Work to be completed: Beginning at the top of the data below, write out every line exactly until you reach the line with "Next in thread (614, 145)", and include that line.

Saved data entries:
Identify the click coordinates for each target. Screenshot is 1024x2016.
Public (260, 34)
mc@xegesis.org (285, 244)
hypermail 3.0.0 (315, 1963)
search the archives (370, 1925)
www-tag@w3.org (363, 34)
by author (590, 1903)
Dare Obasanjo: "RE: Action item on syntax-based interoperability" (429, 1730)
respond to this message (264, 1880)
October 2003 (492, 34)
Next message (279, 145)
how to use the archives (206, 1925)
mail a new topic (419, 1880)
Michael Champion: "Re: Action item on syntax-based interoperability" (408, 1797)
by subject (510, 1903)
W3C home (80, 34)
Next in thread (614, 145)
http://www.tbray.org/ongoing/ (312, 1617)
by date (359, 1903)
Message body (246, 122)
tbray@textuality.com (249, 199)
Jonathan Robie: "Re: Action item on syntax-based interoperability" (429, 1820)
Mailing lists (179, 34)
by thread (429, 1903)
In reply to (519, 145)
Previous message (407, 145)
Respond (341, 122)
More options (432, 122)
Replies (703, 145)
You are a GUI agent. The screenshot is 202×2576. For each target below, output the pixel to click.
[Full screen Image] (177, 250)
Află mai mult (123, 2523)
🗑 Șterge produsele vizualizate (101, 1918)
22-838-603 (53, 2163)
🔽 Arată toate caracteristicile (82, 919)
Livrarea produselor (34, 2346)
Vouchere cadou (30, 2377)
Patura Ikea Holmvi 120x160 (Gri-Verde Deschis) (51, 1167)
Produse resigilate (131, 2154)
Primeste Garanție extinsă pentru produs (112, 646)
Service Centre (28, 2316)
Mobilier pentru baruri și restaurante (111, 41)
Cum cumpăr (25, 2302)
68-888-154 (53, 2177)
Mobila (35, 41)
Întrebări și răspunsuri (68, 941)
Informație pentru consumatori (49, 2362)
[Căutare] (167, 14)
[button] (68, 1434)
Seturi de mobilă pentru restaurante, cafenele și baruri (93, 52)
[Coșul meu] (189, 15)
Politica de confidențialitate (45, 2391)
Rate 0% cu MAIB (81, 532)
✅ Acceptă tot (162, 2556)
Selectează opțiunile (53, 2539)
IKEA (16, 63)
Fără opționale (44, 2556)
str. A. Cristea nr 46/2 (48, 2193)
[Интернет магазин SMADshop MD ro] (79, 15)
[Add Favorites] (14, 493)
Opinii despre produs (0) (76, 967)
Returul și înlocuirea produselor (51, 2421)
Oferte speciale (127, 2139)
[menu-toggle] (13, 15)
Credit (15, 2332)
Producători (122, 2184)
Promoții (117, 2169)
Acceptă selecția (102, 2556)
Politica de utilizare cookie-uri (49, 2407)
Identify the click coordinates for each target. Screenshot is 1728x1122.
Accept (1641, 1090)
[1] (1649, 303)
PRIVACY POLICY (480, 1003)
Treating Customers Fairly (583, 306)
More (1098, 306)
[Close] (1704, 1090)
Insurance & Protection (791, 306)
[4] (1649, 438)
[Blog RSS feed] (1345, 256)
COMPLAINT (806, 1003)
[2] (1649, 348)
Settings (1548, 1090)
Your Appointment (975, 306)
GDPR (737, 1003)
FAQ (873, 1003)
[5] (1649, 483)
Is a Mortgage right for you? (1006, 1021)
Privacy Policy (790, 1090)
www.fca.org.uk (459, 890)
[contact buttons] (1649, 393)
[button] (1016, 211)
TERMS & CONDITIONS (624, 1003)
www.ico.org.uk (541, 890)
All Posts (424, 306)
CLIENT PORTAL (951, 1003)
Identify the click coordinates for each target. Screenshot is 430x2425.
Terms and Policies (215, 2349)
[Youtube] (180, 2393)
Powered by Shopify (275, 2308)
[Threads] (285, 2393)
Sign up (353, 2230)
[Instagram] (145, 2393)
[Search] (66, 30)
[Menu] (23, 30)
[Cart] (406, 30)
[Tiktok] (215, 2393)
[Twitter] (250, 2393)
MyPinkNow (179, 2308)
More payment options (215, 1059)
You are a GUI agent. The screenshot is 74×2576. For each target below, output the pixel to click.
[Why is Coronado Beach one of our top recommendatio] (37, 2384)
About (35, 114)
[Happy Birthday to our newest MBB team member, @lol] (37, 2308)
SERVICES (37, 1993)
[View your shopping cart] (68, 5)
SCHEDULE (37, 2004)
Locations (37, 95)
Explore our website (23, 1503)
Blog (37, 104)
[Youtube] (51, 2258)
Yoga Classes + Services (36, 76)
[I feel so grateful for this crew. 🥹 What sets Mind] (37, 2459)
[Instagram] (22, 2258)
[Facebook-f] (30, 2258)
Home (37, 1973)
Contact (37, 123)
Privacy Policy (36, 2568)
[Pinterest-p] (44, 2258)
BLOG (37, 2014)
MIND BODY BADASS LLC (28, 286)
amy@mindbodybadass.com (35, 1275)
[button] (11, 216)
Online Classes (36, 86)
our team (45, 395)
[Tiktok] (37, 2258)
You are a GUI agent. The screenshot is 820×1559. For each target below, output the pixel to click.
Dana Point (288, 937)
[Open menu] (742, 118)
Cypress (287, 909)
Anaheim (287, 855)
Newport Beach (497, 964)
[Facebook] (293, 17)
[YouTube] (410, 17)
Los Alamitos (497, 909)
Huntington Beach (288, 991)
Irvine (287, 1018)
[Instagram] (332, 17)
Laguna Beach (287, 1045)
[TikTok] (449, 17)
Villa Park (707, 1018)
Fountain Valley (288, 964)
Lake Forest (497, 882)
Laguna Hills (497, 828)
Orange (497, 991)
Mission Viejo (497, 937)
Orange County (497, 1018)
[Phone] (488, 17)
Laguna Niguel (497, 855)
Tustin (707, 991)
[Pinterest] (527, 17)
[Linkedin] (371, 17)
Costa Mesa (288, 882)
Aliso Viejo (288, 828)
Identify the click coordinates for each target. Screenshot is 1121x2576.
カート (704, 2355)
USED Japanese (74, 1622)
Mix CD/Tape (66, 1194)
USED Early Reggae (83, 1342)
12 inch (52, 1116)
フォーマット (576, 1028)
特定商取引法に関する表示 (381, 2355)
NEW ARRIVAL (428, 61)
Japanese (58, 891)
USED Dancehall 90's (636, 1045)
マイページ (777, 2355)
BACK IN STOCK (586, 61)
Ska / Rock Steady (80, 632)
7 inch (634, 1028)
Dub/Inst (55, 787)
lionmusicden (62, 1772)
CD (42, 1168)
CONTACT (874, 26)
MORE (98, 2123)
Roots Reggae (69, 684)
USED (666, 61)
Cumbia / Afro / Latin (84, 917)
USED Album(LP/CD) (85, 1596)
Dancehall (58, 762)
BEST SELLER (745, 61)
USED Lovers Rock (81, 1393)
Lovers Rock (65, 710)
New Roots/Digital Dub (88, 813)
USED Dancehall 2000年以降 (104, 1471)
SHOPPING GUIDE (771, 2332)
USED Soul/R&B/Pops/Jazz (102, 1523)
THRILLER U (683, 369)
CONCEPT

Solution to this task:
Identify the click coordinates for each target. Screenshot is 1024x2016.
Public (260, 34)
mc@xegesis.org (285, 244)
hypermail 3.0.0 (315, 1963)
search the archives (370, 1925)
www-tag@w3.org (363, 34)
by author (590, 1903)
Dare Obasanjo: "RE: Action item on syntax-based interoperability" (429, 1730)
respond to this message (264, 1880)
October 2003 (492, 34)
Next message (279, 145)
how to use the archives (206, 1925)
mail a new topic (419, 1880)
Michael Champion: "Re: Action item on syntax-based interoperability" (408, 1797)
by subject (510, 1903)
W3C home (80, 34)
Next in thread (614, 145)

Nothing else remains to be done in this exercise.